_网页节选_
^^^^^^^^^^^^^^^^
箱线图
1槽口
1.在geom_boxplot()括号中加入notch=TRUE即可在箱子上生成槽口,即
geom_boxplot(notch=TRUE,notchwidth=0.8)#notchwidth越小则越往里凹
2.均值标记
箱线中的均值标记常以钻石来表示,所以命令为
stat_summary(fun.y=“mean”,geom=“point”,shape=23,size=3,fill=“white”)
3.加入最大最小值线
想要使ggplot2所绘制的箱线图带有最大最小值线,可用stat_boxplot命令,完整如下:
stat_boxplot(geom=“errorbar”,width=0.15,aes(color=用于分类的列)
要注意的是,因为ggplot2的规则是图层叠加,所以如果是先作箱线图,即先输入geom_boxplot(),再输入stat_boxplot(),会导致箱线图中出现十字。
所以输入命令时,必须先输入stat_boxplot(),再输入geom_boxplot()。
^^^^^^^^^^^^^^^^
_任务说明 a_
请编辑记录中从含有“You are a computer-use”的一行至含有“pyautogui.click(x=384, y=481)”的一行（首尾两行均包括在内），将“Command Prompt”替换为“Terminal”，其余内容一律不变，答案中略去图片。

_记录条目_
^^^^^^^^^^^^^^^^
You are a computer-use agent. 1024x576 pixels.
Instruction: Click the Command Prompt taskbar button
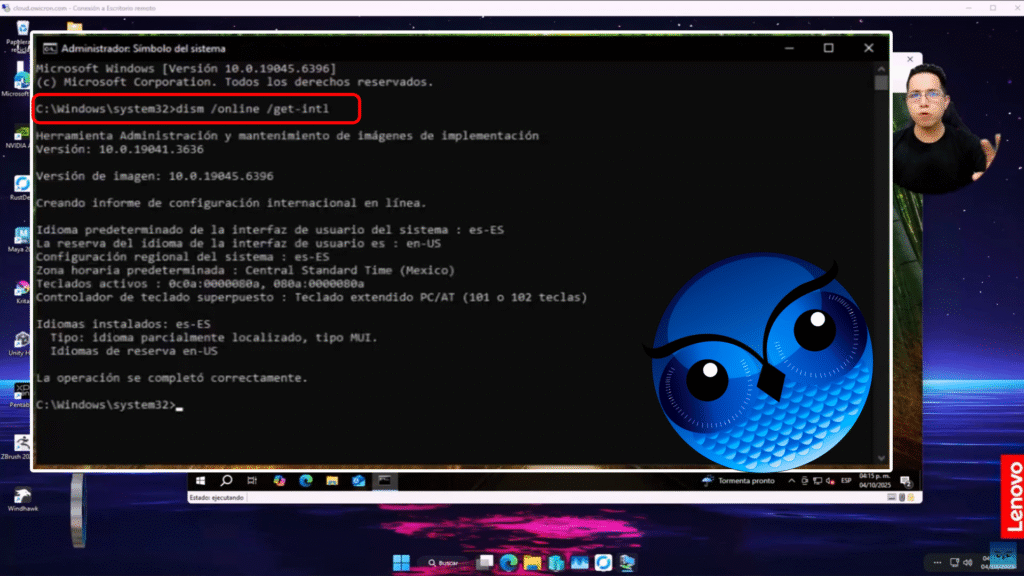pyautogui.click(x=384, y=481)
^^^^^^^^^^^^^^^^
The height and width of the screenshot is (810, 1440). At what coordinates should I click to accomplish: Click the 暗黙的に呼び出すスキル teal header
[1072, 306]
^^^^^^^^^^^^^^^^
_任务说明 b_
网页节选中的stat_summary命令在括号内设置了哪些参数？请列出全部参数名。

_参考答案 a_
You are a computer-use agent. 1024x576 pixels.
Instruction: Click the Terminal taskbar button
pyautogui.click(x=384, y=481)

_参考答案 b_
fun.y、geom、shape、size、fill